女性の健康週間に鶴見医師が伝えたいこと: 揺れる人ほど『生野菜+果物+発酵(豆)』
こんにちは。
春......と言いたいところですが、まだ寒いですね。朝晩の冷えと日中の寒暖差、気圧の上下。 これが自律神経に"じわっ"と効いて、PMSや更年期のゆらぎを増幅させます。
だからこそ、厚労省が毎年3/1〜8を定める「女性の健康週間」は、自分の体を守る合図。 ここで立て直しましょう。
PMS・PMDDって何?(まず言葉の整理)
PMS=月経前症候群。
生理前に、イライラ・むくみ・眠気・頭痛などが出る状態。
PMDD=月経前不快気分障害。
PMSの中でも特に、落ち込み・怒り・不安など"心の症状"が強く、生活に支障が出るレベル。
「気のせい」ではありません。波があるのが特徴です。
ゆらぎのカギは「腸 × ファイトケミカル」
ここは、鶴見節でいきます。
ホルモンに振り回される人ほど、"腸"を整えると底が上がる。
そのときに役立つのが、野菜や果物に含まれるファイトケミカル(ポリフェノール、カロテノイドなど)。 抗酸化・抗炎症の方向に働き、腸内環境や体の"燃えやすさ"に関わります。 ポリフェノール介入で腸内の指標や酸化ストレス指標が改善したという報告もあります。 さらに、野菜・果物の摂取量が多いほど、抑うつリスクが低い傾向を示すメタ解析もあります。
鶴見流・春のセルフメンテ3本柱
① 生野菜は毎日"必ず"
生で取り入れることで、食物繊維とファイトケミカルを毎日確保します。まずは一皿。
② 果物は"おやつの置き換え"で味方に
甘いお菓子の代わりに果物を。ゆらぎ期の過食スイッチを落としやすくなります。
③ 発酵は"乳"ではなく"豆"へ
納豆・味噌・ぬか漬け、そして豆乳発酵(豆乳ヨーグルト)。腸は"続けられる形"が勝ちです。
鶴見式:乳製品は原則オフ(ただし情報は冷静に)
私は、体質的に合わない方が多いこと、そして独自の考えから、乳製品は基本的におすすめしていません。 一方で、科学的にはさまざまな議論があることも事実です。 それでも私は、予防医学の観点からは勧めません。

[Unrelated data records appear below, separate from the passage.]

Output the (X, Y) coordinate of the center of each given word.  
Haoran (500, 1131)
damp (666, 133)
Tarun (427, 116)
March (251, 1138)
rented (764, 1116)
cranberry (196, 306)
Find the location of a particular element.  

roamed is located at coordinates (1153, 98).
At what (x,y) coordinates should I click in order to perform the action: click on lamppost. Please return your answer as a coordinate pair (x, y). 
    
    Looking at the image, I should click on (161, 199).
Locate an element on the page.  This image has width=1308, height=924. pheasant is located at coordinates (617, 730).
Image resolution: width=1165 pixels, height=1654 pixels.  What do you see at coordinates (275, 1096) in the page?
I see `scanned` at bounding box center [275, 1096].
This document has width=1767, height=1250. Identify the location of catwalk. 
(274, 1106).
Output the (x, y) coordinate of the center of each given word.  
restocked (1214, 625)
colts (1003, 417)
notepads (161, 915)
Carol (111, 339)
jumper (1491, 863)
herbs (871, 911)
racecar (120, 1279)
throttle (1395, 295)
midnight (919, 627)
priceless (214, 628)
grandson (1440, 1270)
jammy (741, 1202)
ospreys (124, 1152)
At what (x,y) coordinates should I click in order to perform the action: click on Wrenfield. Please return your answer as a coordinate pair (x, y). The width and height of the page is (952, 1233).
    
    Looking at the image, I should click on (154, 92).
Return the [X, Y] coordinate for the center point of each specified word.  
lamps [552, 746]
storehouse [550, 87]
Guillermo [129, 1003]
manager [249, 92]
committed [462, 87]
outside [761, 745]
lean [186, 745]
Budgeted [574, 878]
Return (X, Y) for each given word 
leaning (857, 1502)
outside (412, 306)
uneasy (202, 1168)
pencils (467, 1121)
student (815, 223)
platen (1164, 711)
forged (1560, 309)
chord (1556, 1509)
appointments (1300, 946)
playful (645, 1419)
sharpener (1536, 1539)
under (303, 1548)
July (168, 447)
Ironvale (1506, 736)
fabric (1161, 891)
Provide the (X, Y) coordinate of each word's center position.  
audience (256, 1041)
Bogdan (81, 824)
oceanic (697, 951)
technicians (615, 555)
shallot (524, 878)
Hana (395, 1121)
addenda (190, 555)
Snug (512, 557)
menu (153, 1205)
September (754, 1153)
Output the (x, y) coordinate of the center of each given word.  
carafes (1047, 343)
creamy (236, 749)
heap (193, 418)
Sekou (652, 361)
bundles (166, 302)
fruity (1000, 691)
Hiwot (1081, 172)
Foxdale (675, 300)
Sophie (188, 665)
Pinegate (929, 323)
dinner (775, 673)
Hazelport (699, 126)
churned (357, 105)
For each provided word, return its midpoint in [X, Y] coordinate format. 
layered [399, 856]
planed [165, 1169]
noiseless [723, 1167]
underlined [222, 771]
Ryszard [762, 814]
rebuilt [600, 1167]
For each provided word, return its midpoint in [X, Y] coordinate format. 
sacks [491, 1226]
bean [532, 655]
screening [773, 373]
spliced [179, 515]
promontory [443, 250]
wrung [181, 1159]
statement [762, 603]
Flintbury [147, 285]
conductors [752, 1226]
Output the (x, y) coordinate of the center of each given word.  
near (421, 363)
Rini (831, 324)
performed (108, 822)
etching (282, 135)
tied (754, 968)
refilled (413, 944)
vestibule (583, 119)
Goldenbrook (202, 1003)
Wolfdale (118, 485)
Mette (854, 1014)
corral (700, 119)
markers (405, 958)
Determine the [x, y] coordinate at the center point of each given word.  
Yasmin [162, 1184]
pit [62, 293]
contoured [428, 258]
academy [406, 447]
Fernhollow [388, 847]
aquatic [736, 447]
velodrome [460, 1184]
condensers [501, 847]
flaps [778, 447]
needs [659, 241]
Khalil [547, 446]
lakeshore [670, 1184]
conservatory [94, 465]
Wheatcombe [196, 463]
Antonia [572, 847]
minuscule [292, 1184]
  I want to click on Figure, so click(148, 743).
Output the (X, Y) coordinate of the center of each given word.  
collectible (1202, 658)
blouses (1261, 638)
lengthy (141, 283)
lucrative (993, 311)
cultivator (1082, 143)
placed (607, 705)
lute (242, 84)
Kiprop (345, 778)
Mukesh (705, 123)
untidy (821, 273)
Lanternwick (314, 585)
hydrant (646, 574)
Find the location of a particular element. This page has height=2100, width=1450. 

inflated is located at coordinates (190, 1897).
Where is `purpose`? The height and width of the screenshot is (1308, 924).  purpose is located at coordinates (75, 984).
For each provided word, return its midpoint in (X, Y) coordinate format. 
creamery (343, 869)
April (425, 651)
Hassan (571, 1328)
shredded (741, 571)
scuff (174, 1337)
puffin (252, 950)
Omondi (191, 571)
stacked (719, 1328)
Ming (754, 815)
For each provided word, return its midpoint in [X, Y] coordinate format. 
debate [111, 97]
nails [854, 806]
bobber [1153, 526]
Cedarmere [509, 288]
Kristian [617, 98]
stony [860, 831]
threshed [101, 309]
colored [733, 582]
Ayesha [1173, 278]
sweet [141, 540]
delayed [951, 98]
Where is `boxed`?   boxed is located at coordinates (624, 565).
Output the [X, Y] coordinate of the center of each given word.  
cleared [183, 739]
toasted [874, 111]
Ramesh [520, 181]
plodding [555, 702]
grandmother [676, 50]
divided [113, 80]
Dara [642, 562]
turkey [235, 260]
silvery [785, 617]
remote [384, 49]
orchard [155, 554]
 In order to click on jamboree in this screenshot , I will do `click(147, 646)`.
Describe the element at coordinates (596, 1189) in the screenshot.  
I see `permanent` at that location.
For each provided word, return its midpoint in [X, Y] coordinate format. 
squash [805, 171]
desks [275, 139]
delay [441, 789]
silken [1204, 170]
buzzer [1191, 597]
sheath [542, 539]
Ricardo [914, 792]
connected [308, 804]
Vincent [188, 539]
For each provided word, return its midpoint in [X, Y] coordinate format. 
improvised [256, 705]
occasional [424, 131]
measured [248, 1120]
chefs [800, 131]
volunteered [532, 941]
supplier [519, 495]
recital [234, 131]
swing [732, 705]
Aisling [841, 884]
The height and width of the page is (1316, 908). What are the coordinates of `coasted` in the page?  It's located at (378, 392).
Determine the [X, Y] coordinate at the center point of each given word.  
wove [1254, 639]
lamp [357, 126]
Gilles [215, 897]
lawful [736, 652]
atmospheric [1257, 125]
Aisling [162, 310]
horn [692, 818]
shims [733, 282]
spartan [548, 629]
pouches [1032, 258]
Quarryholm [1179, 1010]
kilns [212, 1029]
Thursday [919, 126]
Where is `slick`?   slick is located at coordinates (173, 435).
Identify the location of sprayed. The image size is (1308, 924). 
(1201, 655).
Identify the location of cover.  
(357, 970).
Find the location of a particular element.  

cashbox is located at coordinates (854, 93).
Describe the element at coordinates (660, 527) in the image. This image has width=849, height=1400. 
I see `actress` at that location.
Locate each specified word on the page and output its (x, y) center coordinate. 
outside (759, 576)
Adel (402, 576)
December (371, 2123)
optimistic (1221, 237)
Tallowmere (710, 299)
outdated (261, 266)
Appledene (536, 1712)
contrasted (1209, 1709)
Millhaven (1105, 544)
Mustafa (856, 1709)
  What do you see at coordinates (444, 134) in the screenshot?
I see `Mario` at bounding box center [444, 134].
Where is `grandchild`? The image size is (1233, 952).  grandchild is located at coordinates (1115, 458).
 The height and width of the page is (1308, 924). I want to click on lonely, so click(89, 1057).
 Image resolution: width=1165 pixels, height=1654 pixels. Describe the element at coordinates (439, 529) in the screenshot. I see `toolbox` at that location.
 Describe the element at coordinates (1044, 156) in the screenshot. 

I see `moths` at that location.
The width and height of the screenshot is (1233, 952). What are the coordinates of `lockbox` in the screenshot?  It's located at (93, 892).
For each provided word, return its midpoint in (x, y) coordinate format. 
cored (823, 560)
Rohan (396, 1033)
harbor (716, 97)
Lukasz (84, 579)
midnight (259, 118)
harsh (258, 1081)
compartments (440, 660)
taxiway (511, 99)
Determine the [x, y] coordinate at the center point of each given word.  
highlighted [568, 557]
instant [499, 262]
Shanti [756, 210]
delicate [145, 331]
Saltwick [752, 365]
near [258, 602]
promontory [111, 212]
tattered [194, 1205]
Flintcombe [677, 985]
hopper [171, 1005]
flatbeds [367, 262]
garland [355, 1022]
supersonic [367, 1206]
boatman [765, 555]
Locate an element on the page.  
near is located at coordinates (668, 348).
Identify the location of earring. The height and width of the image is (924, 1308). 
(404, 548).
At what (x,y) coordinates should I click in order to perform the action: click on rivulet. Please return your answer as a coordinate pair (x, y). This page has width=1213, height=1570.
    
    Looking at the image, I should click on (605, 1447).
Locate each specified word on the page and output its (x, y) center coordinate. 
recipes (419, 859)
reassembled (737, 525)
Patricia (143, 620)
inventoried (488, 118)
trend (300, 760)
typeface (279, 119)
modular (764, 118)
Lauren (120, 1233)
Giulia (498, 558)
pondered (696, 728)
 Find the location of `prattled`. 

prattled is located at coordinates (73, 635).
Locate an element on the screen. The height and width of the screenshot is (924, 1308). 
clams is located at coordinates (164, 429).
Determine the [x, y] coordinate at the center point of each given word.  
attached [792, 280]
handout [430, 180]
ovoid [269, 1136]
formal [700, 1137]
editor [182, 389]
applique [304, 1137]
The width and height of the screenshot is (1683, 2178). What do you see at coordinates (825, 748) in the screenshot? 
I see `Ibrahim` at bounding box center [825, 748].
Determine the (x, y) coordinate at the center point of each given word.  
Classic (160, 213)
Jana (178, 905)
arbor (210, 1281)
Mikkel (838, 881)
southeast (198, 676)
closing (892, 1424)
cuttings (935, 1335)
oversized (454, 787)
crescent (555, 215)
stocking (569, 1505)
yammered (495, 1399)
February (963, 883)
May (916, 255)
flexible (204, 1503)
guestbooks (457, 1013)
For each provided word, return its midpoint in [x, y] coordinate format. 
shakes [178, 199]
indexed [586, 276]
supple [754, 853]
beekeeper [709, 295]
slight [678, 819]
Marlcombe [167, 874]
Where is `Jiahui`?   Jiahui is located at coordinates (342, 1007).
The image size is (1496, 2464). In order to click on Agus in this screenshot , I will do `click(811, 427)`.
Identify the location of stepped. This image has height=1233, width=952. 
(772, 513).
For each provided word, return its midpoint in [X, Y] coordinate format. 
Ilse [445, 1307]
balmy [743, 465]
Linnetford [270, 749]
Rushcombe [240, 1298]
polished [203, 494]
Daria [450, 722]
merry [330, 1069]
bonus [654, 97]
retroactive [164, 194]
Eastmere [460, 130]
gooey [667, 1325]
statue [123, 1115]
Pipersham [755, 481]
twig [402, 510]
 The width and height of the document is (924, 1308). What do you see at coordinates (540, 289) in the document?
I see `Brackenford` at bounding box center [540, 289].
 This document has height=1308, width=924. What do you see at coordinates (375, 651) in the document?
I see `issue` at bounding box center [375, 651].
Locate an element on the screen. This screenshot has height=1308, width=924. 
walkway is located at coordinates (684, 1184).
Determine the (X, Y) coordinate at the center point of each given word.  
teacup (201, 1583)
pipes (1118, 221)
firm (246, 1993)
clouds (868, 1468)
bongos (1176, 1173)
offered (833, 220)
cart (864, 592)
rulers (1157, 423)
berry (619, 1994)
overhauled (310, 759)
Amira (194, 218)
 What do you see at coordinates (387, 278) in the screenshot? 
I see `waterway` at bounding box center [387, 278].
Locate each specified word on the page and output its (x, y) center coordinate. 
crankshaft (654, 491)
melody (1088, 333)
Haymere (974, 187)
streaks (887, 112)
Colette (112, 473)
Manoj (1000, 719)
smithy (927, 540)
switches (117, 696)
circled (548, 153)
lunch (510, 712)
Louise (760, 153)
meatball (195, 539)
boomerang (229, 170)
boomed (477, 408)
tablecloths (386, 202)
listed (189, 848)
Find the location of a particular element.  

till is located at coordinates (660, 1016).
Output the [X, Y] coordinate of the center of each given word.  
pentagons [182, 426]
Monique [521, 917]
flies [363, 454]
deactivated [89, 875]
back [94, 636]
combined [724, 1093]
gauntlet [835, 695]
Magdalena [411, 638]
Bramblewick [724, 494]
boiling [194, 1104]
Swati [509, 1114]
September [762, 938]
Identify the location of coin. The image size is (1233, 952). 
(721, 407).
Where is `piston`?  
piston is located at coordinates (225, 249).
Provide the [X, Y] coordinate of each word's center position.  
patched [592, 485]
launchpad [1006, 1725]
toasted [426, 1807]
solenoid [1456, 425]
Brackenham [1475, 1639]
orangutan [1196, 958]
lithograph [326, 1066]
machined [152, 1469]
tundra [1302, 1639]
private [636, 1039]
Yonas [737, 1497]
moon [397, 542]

だからこそ鶴見式は、「まず悪い物を外し、良い食べ物で腸の善玉菌を増やす」。 これを目標にしています。
今週だけでも"記録"してみて
PMS・PMDD、更年期も、記録すると手が打てます。
「いつ・何が・どれくらい」を2周期、書き留めてみてください。
つらさが強いPMDDレベルや、日常生活に支障がある場合は、セルフケアに加えて医療の力も借りてください。
今週の「仕込みチェック」
- 生野菜を毎日1皿
- 果物をおやつ代わりに
- 発酵食品は「豆」(納豆・味噌・豆乳発酵など)
- 「いつ・何が・どれくらい」をメモする
春の寒さは、油断すると体を揺らします。
でも、腸と食事を整えることで、揺れ幅は小さくできます。
今日から一緒にやっていきましょう。